* _What to produce_:
The full listing, returned exactly and free of pictures, is the expected answer.

* _Excerpted data_:
____________________

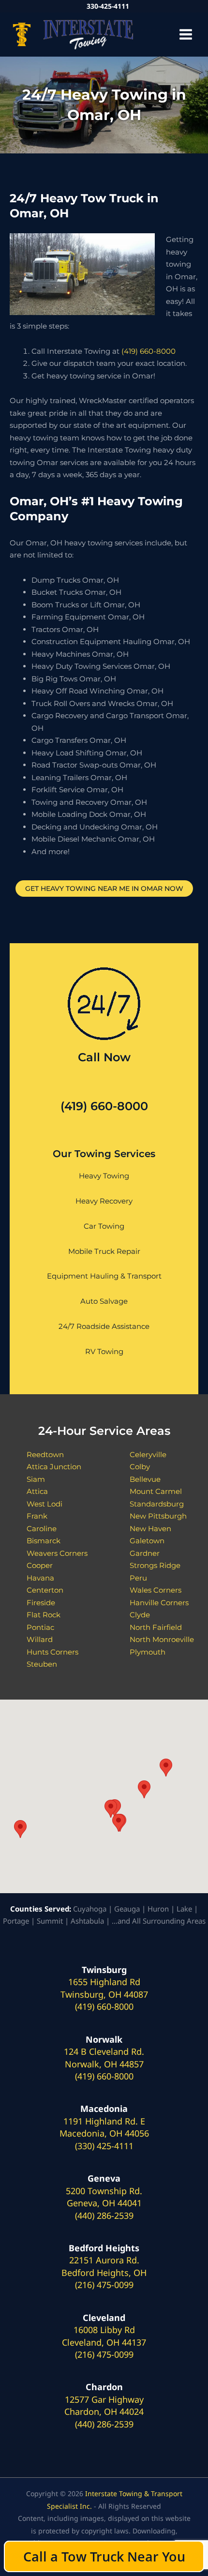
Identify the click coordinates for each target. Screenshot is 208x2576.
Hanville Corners (159, 1602)
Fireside (41, 1602)
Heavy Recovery (104, 1200)
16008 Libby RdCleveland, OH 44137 (104, 2336)
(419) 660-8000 (148, 351)
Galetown (147, 1540)
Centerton (45, 1590)
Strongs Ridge (155, 1565)
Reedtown (45, 1454)
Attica (37, 1491)
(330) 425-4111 (104, 2146)
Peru (138, 1577)
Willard (40, 1639)
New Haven (150, 1528)
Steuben (42, 1664)
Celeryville (148, 1454)
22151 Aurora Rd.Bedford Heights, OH (104, 2266)
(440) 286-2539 (104, 2215)
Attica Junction (54, 1466)
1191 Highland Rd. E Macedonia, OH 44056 (104, 2127)
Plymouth (147, 1652)
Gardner (145, 1553)
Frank (37, 1516)
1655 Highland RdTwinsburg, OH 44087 (104, 1988)
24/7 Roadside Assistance (104, 1326)
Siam (36, 1479)
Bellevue (145, 1479)
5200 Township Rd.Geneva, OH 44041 (104, 2197)
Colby (140, 1466)
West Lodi (44, 1503)
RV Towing (104, 1351)
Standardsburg (157, 1503)
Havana (40, 1577)
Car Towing (104, 1226)
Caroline (42, 1528)
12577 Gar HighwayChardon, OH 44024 (104, 2406)
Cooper (40, 1565)
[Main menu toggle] (186, 34)
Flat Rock (43, 1614)
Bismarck (43, 1540)
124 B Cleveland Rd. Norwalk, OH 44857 (104, 2058)
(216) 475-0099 (104, 2284)
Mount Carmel (156, 1491)
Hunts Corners (52, 1652)
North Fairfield (156, 1627)
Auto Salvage (104, 1301)
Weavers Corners (57, 1553)
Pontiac (40, 1627)
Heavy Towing (104, 1175)
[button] (20, 1829)
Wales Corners (155, 1590)
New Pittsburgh (158, 1516)
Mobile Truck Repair (104, 1251)
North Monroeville (162, 1639)
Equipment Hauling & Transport (104, 1275)
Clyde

____________________

* _Written solution_:
Identify the click coordinates for each target. Screenshot is 208x2576.
Hanville Corners (159, 1602)
Fireside (41, 1602)
Heavy Recovery (104, 1200)
16008 Libby RdCleveland, OH 44137 (104, 2336)
(419) 660-8000 (148, 351)
Galetown (147, 1540)
Centerton (45, 1590)
Strongs Ridge (155, 1565)
Reedtown (45, 1454)
Attica (37, 1491)
(330) 425-4111 (104, 2146)
Peru (138, 1577)
Willard (40, 1639)
New Haven (150, 1528)
Steuben (42, 1664)
Celeryville (148, 1454)
22151 Aurora Rd.Bedford Heights, OH (104, 2266)
(440) 286-2539 (104, 2215)
Attica Junction (54, 1466)
1191 Highland Rd. E Macedonia, OH 44056 (104, 2127)
Plymouth (147, 1652)
Gardner (145, 1553)
Frank (37, 1516)
1655 Highland RdTwinsburg, OH 44087 (104, 1988)
24/7 Roadside Assistance (104, 1326)
Siam (36, 1479)
Bellevue (145, 1479)
5200 Township Rd.Geneva, OH 44041 (104, 2197)
Colby (140, 1466)
West Lodi (44, 1503)
RV Towing (104, 1351)
Standardsburg (157, 1503)
Havana (40, 1577)
Car Towing (104, 1226)
Caroline (42, 1528)
12577 Gar HighwayChardon, OH 44024 (104, 2406)
Cooper (40, 1565)
[Main menu toggle] (186, 34)
Flat Rock (43, 1614)
Bismarck (43, 1540)
124 B Cleveland Rd. Norwalk, OH 44857 (104, 2058)
(216) 475-0099 (104, 2284)
Mount Carmel (156, 1491)
Hunts Corners (52, 1652)
North Fairfield (156, 1627)
Auto Salvage (104, 1301)
Weavers Corners (57, 1553)
Pontiac (40, 1627)
Heavy Towing (104, 1175)
[button] (20, 1829)
Wales Corners (155, 1590)
New Pittsburgh (158, 1516)
Mobile Truck Repair (104, 1251)
North Monroeville (162, 1639)
Equipment Hauling & Transport (104, 1275)
Clyde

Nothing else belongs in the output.